- YOUR OBJECTIVE -
Count the lines in the listing below that contain the string "info", treating uppercase and lowercase as different, and reply with the number only.

- DATA TO USE -
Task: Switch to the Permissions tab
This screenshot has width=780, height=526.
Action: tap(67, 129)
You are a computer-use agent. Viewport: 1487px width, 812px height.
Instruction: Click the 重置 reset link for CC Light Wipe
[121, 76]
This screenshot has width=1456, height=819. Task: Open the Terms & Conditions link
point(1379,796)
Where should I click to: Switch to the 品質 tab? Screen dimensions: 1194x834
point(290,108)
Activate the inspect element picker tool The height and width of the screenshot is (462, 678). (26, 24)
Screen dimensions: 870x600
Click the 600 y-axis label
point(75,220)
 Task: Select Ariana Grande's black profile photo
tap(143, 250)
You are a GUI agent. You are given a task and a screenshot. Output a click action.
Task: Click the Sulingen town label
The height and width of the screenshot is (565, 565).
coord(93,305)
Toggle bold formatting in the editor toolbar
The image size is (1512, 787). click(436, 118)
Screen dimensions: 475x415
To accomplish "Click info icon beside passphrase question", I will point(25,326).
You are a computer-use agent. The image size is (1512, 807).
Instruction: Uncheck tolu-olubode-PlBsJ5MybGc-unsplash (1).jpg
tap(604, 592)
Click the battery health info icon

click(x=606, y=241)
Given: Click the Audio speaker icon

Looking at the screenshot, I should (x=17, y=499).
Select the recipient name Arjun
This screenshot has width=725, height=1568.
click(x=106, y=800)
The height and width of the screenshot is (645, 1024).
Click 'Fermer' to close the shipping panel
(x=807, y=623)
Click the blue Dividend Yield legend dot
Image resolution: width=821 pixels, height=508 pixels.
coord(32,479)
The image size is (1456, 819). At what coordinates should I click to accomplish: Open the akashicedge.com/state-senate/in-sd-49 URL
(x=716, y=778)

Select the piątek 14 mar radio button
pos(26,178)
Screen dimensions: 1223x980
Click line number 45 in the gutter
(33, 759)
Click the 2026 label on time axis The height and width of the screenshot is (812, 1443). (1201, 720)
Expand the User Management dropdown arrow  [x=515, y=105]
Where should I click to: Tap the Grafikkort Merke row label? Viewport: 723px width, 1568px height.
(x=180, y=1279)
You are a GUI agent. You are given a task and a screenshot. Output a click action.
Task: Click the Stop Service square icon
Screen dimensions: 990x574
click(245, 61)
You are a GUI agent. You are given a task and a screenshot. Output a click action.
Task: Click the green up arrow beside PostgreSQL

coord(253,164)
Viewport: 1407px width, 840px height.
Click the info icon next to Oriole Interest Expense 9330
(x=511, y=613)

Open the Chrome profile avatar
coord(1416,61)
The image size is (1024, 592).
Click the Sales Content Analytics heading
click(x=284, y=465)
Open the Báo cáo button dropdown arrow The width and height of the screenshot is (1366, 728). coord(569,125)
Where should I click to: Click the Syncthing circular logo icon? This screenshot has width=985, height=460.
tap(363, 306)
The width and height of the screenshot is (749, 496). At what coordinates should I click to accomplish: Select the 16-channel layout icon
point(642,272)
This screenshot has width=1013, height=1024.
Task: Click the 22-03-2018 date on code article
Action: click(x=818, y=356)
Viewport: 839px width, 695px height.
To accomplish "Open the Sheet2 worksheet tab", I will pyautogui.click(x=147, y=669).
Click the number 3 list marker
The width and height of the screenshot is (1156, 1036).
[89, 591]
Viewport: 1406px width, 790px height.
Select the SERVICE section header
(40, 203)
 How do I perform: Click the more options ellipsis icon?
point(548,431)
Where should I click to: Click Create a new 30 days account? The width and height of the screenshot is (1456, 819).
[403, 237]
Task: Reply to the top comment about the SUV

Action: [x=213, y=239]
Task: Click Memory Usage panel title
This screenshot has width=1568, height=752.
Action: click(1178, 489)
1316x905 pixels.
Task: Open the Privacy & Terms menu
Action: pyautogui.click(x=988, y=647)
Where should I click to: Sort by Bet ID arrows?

- SOLUTION FOR THIS PROBLEM -
3